• [Data]:
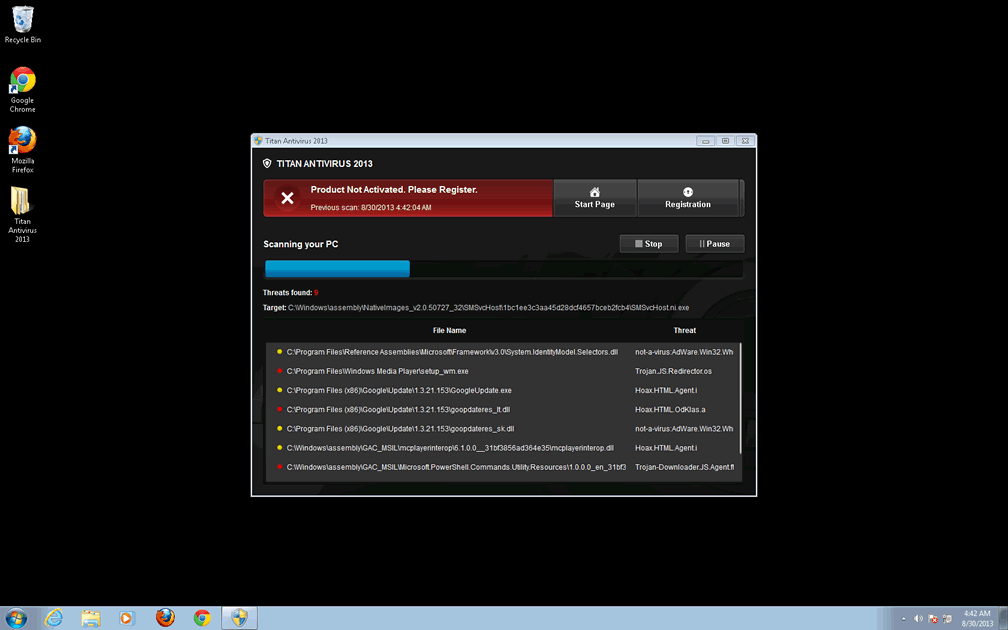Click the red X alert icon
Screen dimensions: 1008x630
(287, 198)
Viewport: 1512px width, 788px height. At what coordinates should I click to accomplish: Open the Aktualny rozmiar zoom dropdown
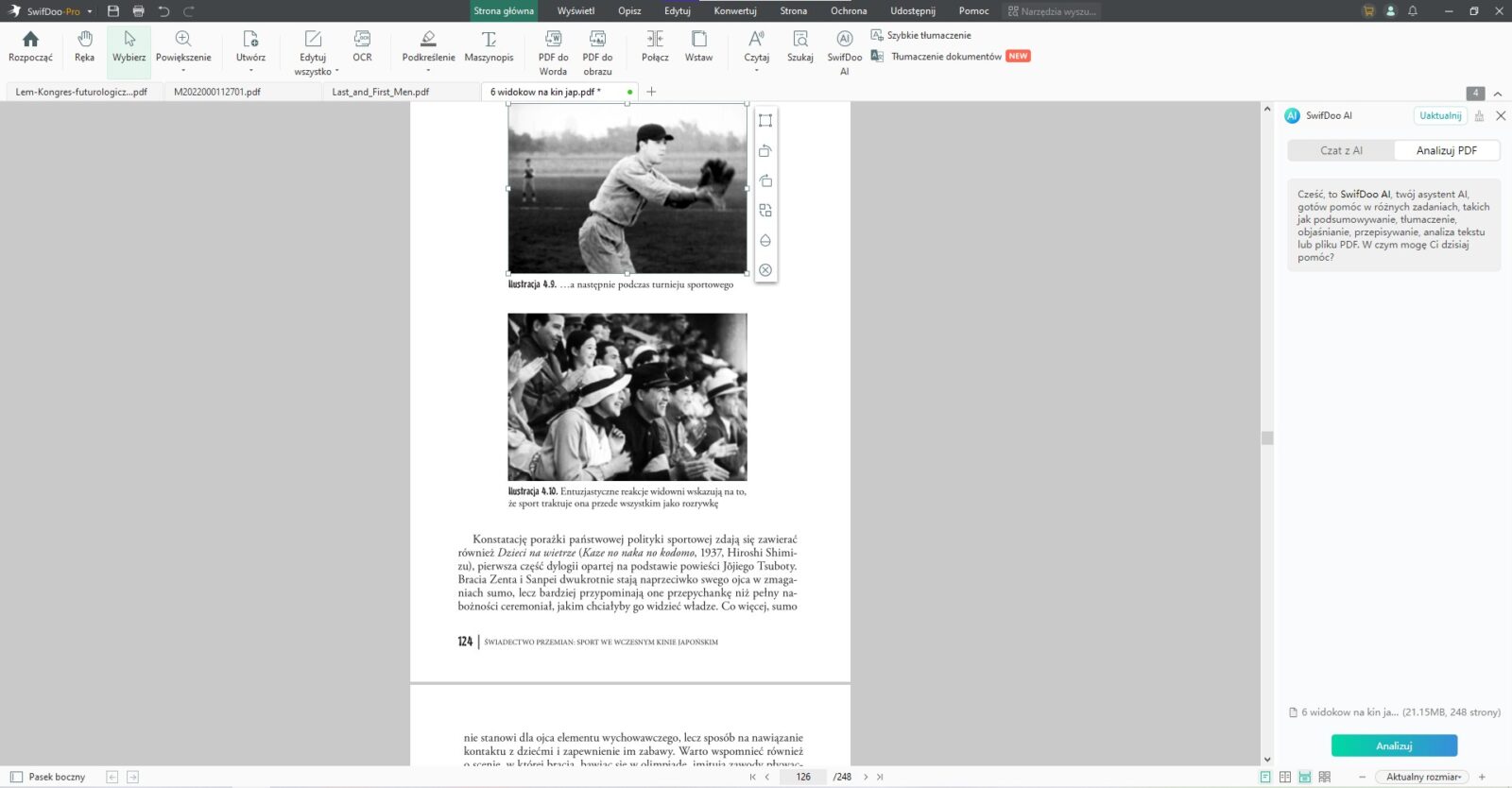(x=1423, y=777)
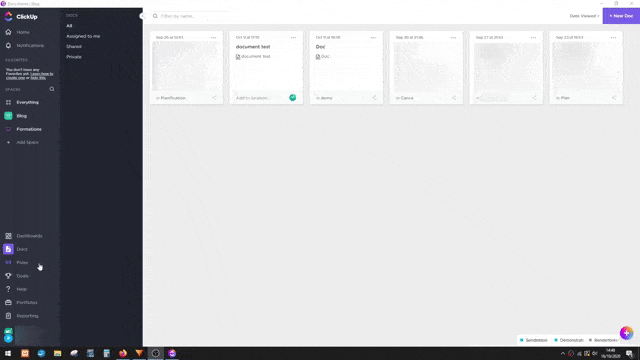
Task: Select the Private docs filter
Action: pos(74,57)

• [Exercise brief]: Count how many lines of the entries above contain the string "dropdown", treating uppercase and lowercase letters as different. Reply with the number only.

• [Solution for this exercise]: 1